Start of Input for this task

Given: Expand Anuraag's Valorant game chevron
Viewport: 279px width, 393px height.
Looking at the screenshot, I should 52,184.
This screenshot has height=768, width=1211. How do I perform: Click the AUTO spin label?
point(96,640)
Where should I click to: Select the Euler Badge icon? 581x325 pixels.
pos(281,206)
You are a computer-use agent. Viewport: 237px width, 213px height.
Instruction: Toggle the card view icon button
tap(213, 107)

End of Input for this task

* Activity: Write out, exactly as given, the line containing "Where should I" and every line after it to the end of the records. Include nothing else.

* Exercise response:
Where should I click to: Select the Euler Badge icon? 581x325 pixels.
pos(281,206)
You are a computer-use agent. Viewport: 237px width, 213px height.
Instruction: Toggle the card view icon button
tap(213, 107)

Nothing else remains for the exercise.